Tuesday, 13 May 2014

Book Review: Orthodox Constructions of the West by George Democopoulos and Aristotle Pakanikolaou

Orthodox Constructions of the West
By George Democopoulos and Aristotle Pakanikolaou
ISBN: 0823251934
Price £22.99

Amongst Orthodox Christians today, one of the most common terms used when discussing comparative Theology is “The West.” This will be used as all-encompassing term to refer to various Theological and political positions taken by Catholic and Protestant thinkers, especially targeting the Roman Catholic Church. Amongst the Byzantine community, the term is especially common when discussing anything which is not Orthodox or something which is the opposite in value to Orthodoxy. This term often used but never analysed to determine its accuracy.

The book Orthodox Constructions of the West is a collection of essays from contemporary Historians and Theologians which seeks to analyse and deconstruct the mythologies created by Orthodox polemicists regarding the ‘folk devil’  concept of the West. This is achieved through a deep analysis of the historical conflicts between Christian communities in the past and the ways in which this contributed to this cultural split and the way in which it has been expanded through the ages by writers. Some of the articles which were extremely interesting were The Orthodox naming of the Other and The image of the West in Contemporary Greek Theology as well as various writings on the subject of ‘The West’ from the perspective of political science.

A key strength of this book is that it is a positive step in opening reflecting on the use of folk devils in the Orthodox community and shows the academic challenge to the growing market for polemic writings. As Dr Peter Bouteneff explains, it “represents a significant step in the direction of self-reflection and self-criticism” which Orthodox writers have lacked over time. This strength of the book as a scholarly analysis of this issue of east/west relations makes it an interesting read for the academically minded who feel frustrated by ongoing polemics under the guise of Theological correctness.

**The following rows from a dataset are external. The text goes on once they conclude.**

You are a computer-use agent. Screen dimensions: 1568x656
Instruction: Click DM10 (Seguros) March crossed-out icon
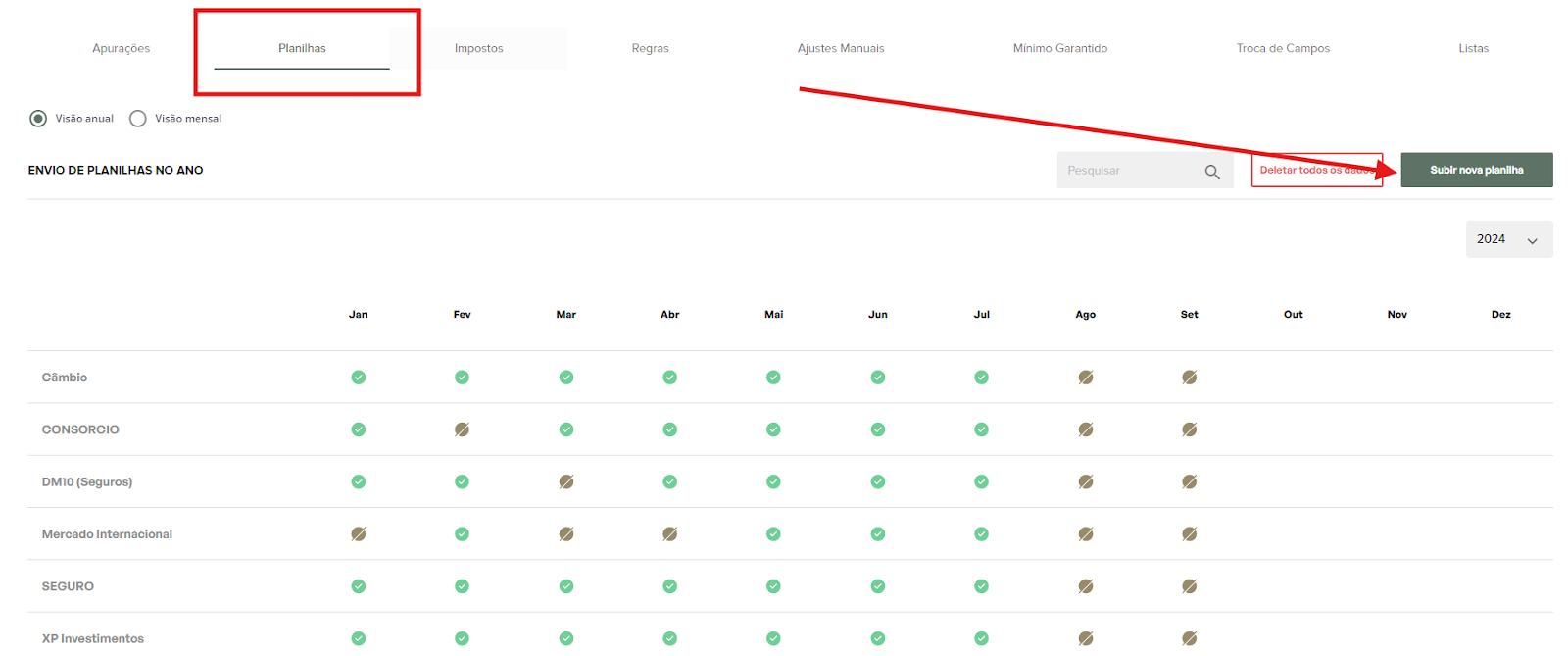tap(566, 481)
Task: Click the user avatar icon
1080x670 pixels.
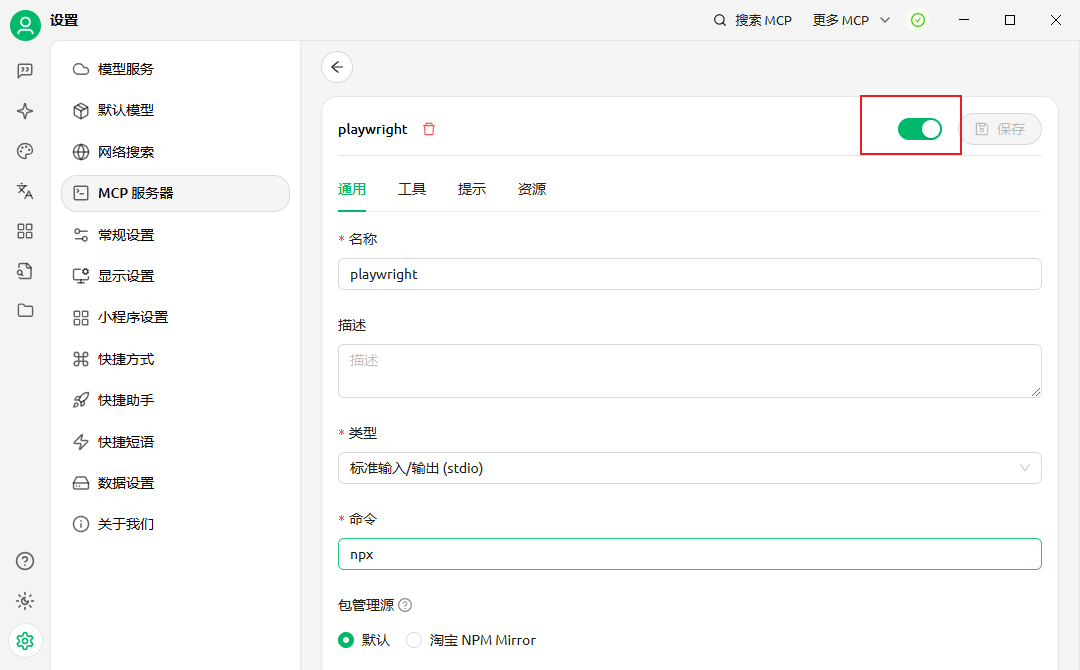Action: click(x=25, y=25)
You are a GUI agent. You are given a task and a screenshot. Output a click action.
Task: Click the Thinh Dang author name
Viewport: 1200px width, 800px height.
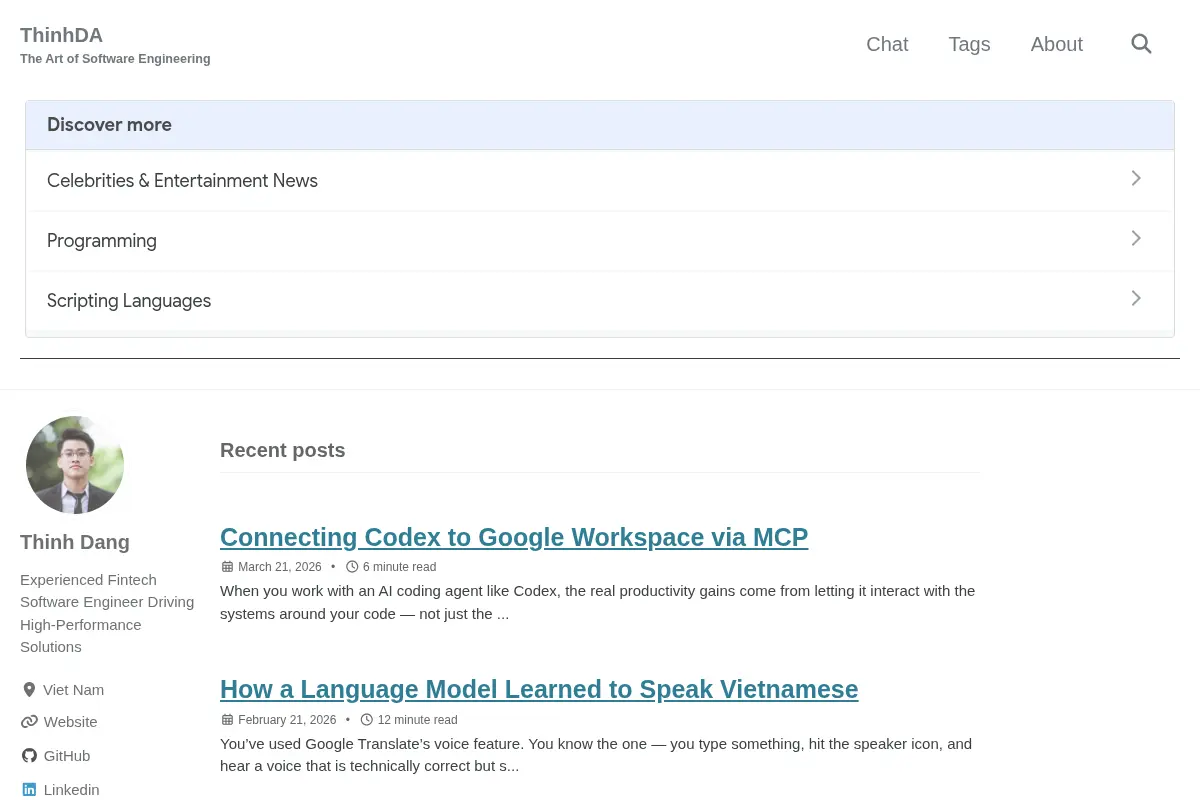[x=75, y=542]
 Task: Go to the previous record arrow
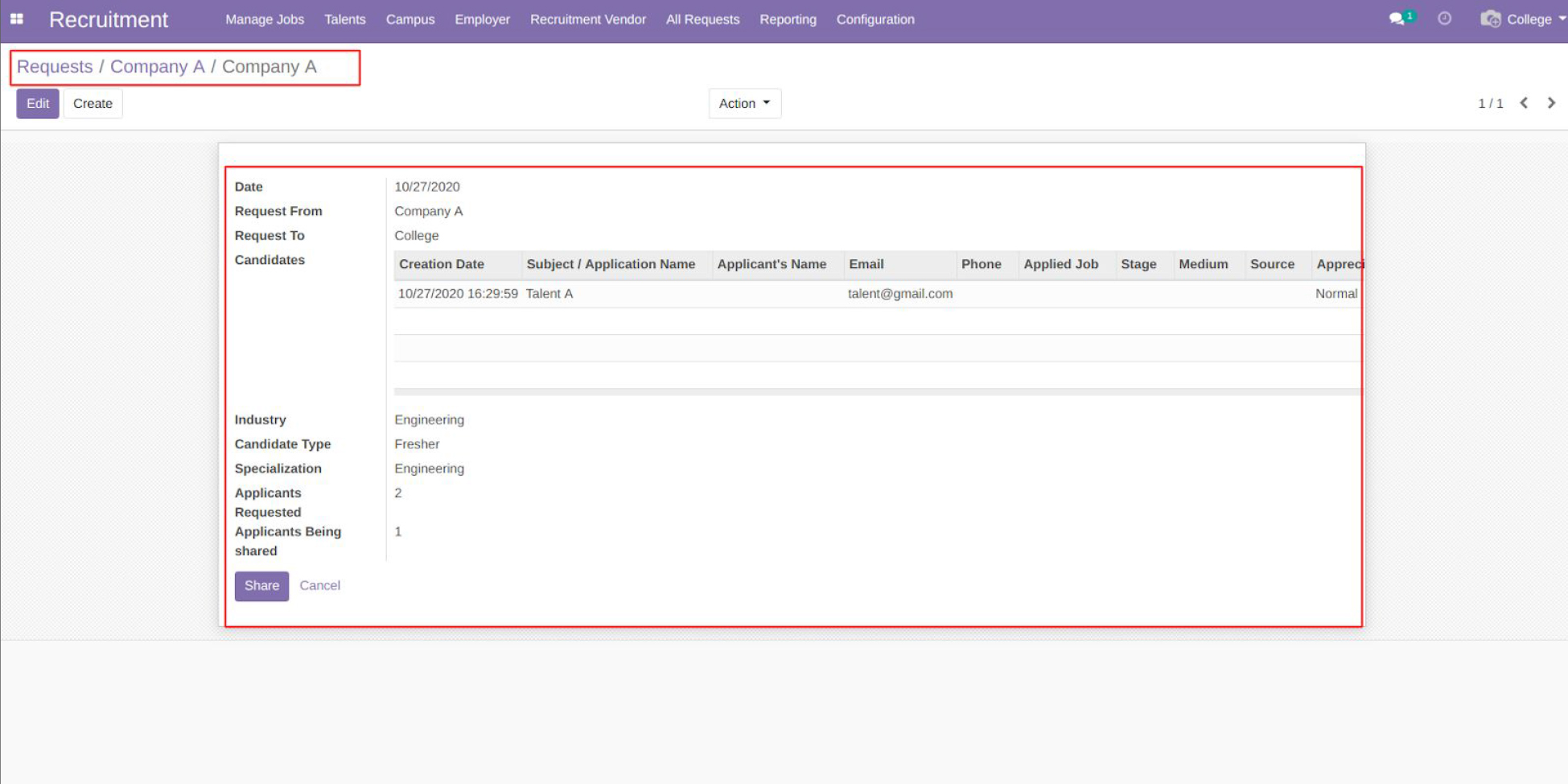[1523, 103]
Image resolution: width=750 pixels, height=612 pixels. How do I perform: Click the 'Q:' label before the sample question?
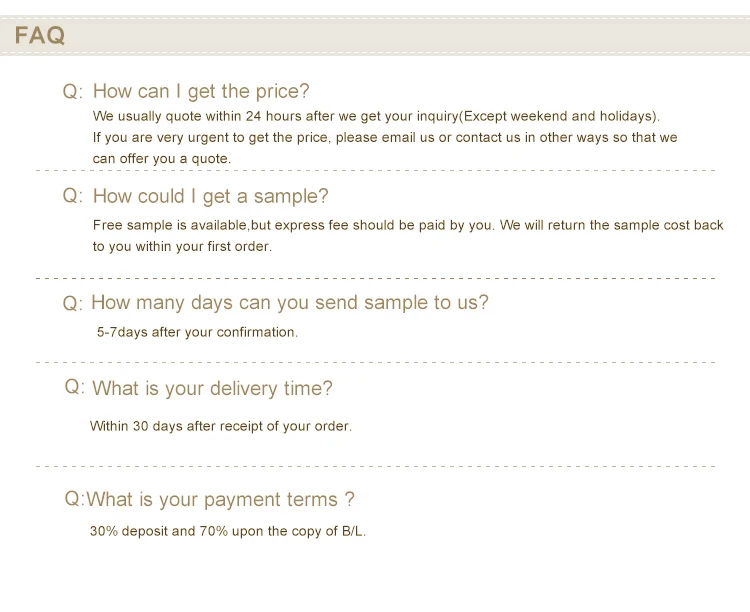pos(73,196)
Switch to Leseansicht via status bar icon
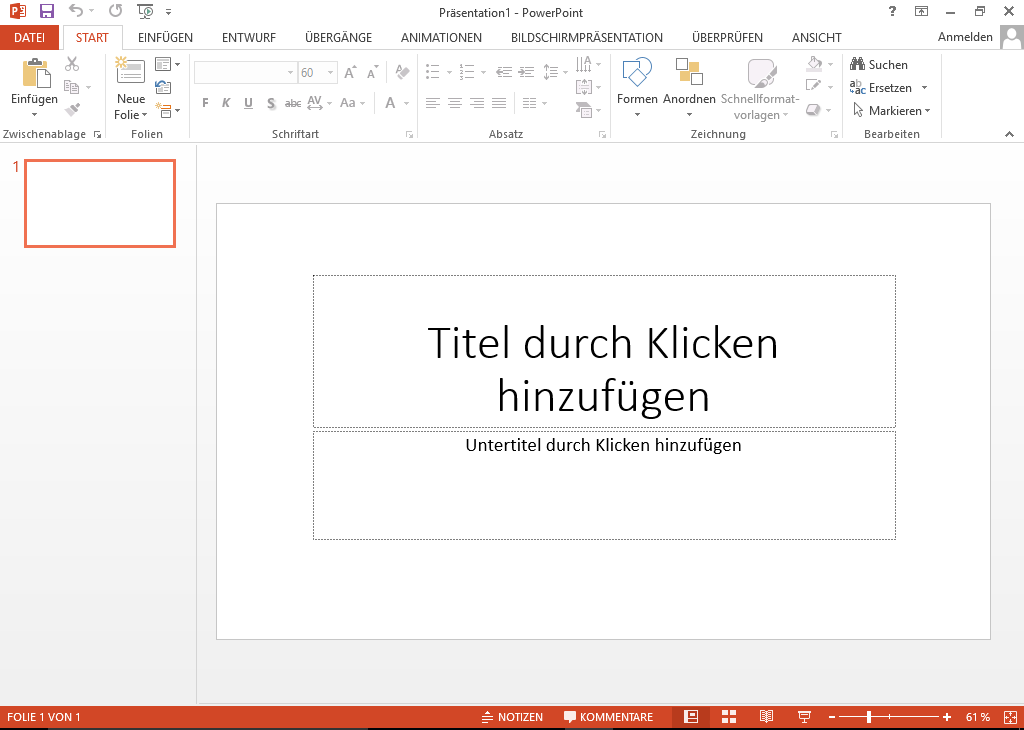Screen dimensions: 1024x730 (x=766, y=716)
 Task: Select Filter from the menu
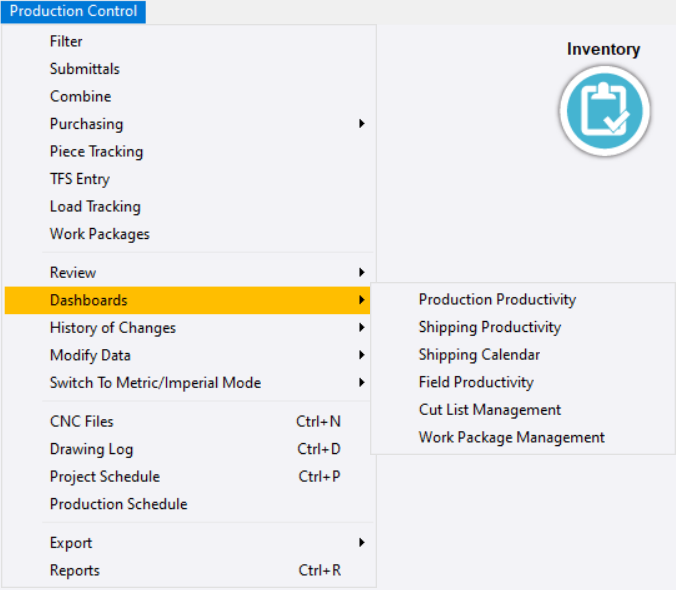coord(66,42)
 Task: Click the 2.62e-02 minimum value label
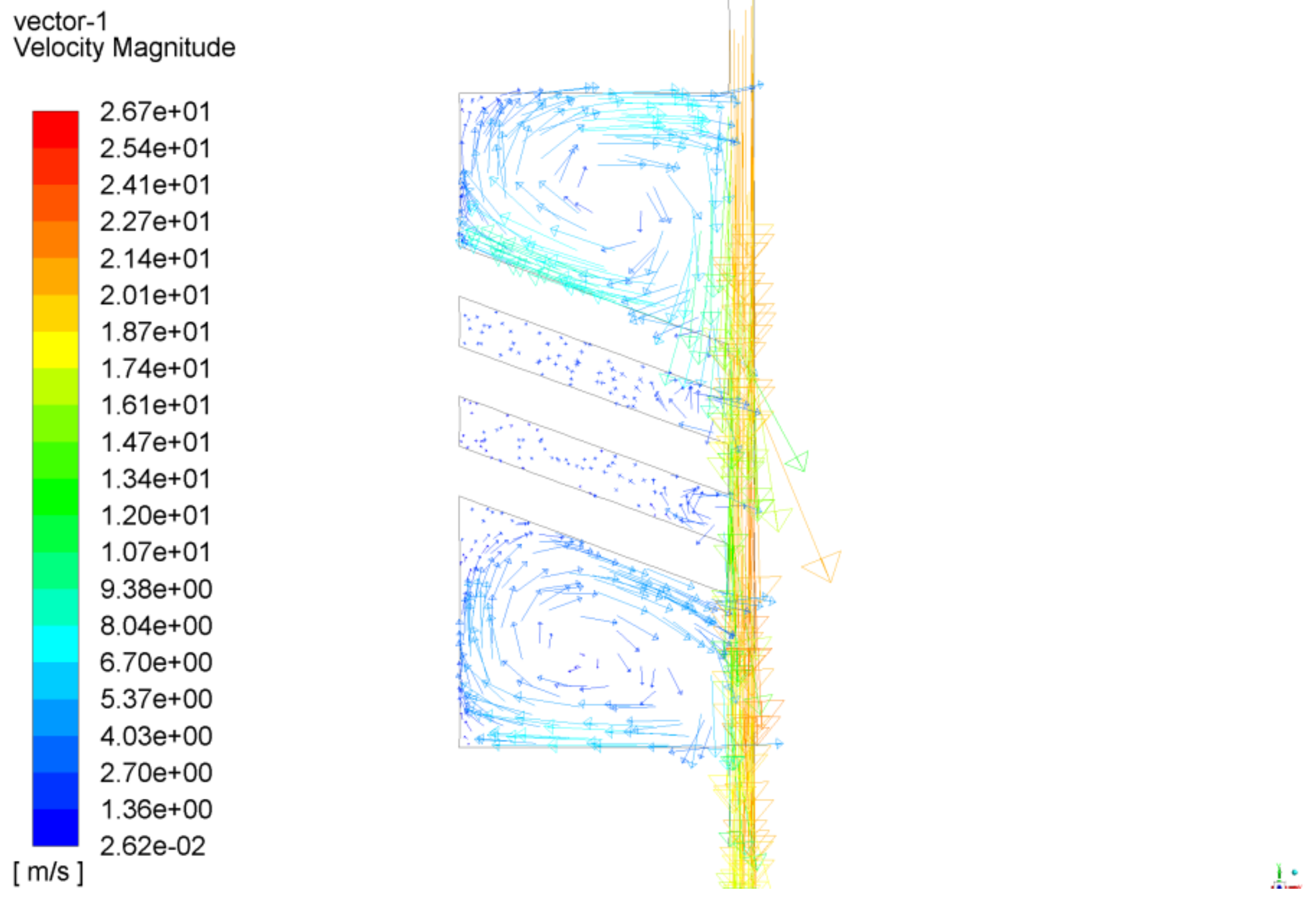point(153,846)
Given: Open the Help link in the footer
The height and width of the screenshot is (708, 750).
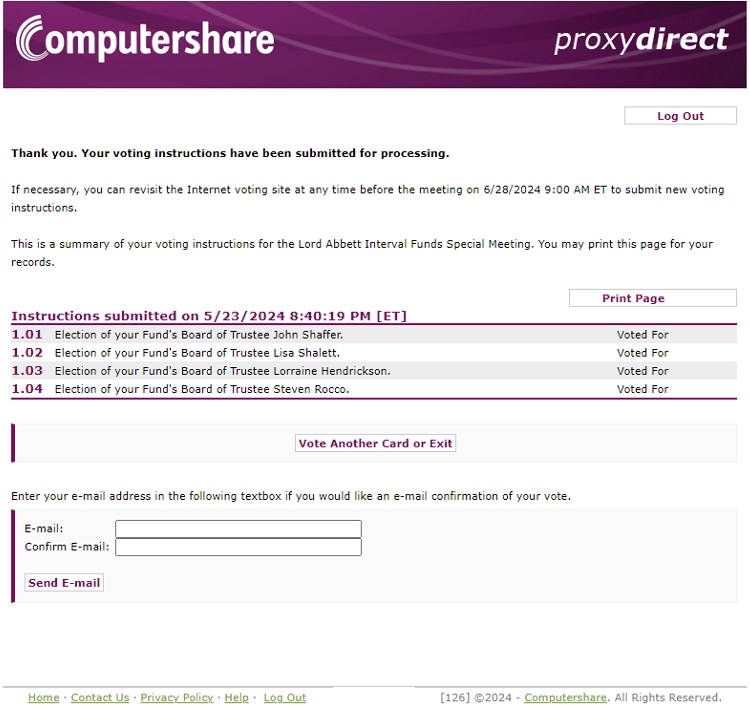Looking at the screenshot, I should (x=236, y=698).
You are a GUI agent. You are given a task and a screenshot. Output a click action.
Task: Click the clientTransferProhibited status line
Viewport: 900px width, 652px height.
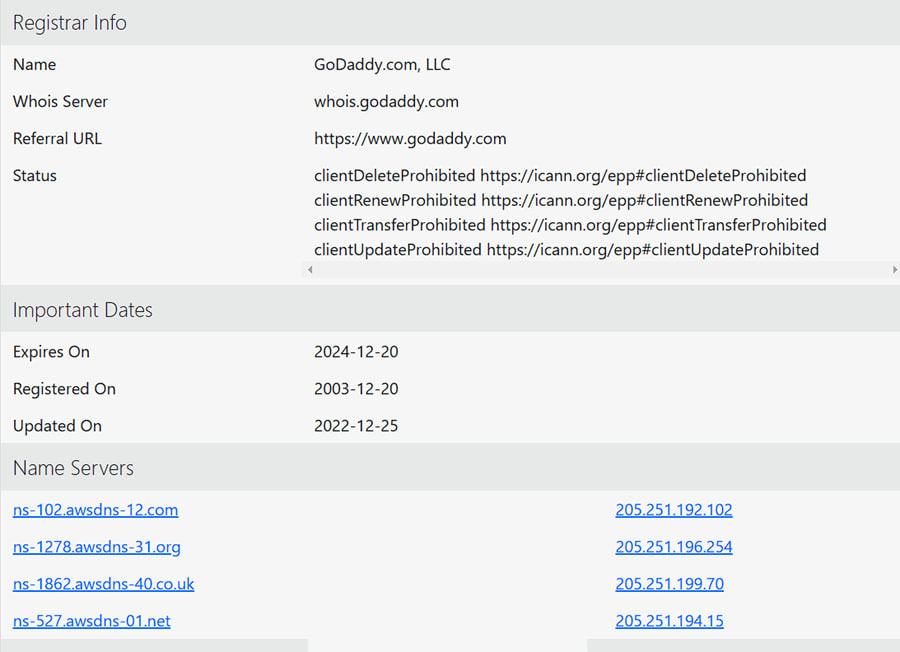click(x=570, y=225)
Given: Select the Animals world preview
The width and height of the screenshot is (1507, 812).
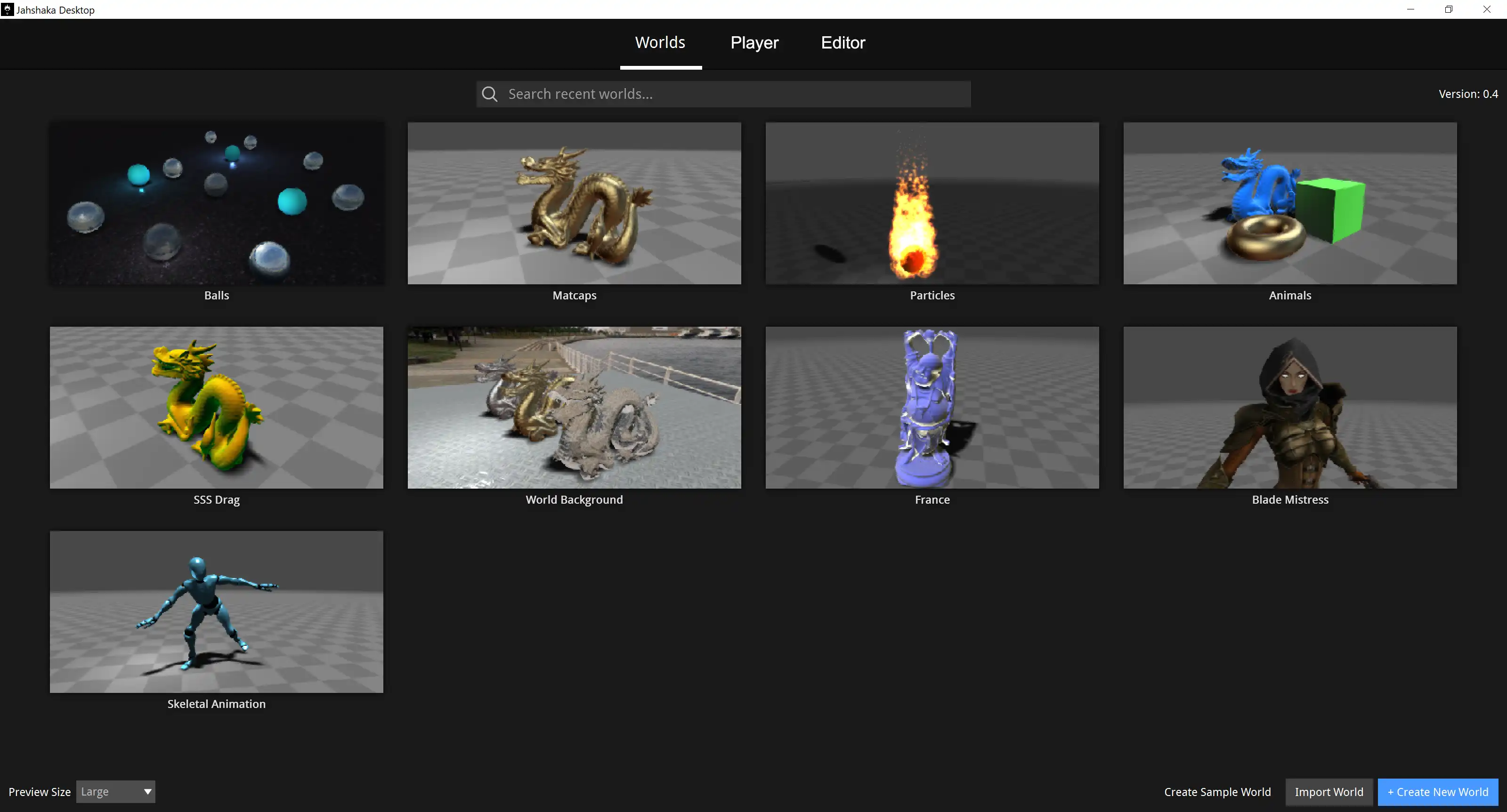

On the other hand, the understanding tone of the text is sometimes too generous to the point of severely understating issues. An example of this is the discussion of the reading of St Thomas Aquinas amongst early modern Russians, seeing the positive way in which they read him as a demonstration of Theological acceptance. This approach ignores the theological issues wmerging from the reading for the sake of amicability. This may put many off reading this, seeing the text as simple ecumenist writing, leaving the book’s credibility damaged regardless of the clear scholarly benefits it provides as a whole.

Overall, Orthodox Constructions of the West is a well compiled collection of texts which allow for an open and scholarly dialogue to develop between Orthodox Christians and Catholics on the so called ‘East-West divide.’ It provides a useful resource when looking at the complicated history of the use of ‘The West’ to mean the essence of ‘the other’ and a fascinating multi-faceted analysis of this, from the political to the Theological. Though I would not recommend the book to the average reader, it is an interesting source for Orthodox academics who wish to verse themselves in the complexities of this issue.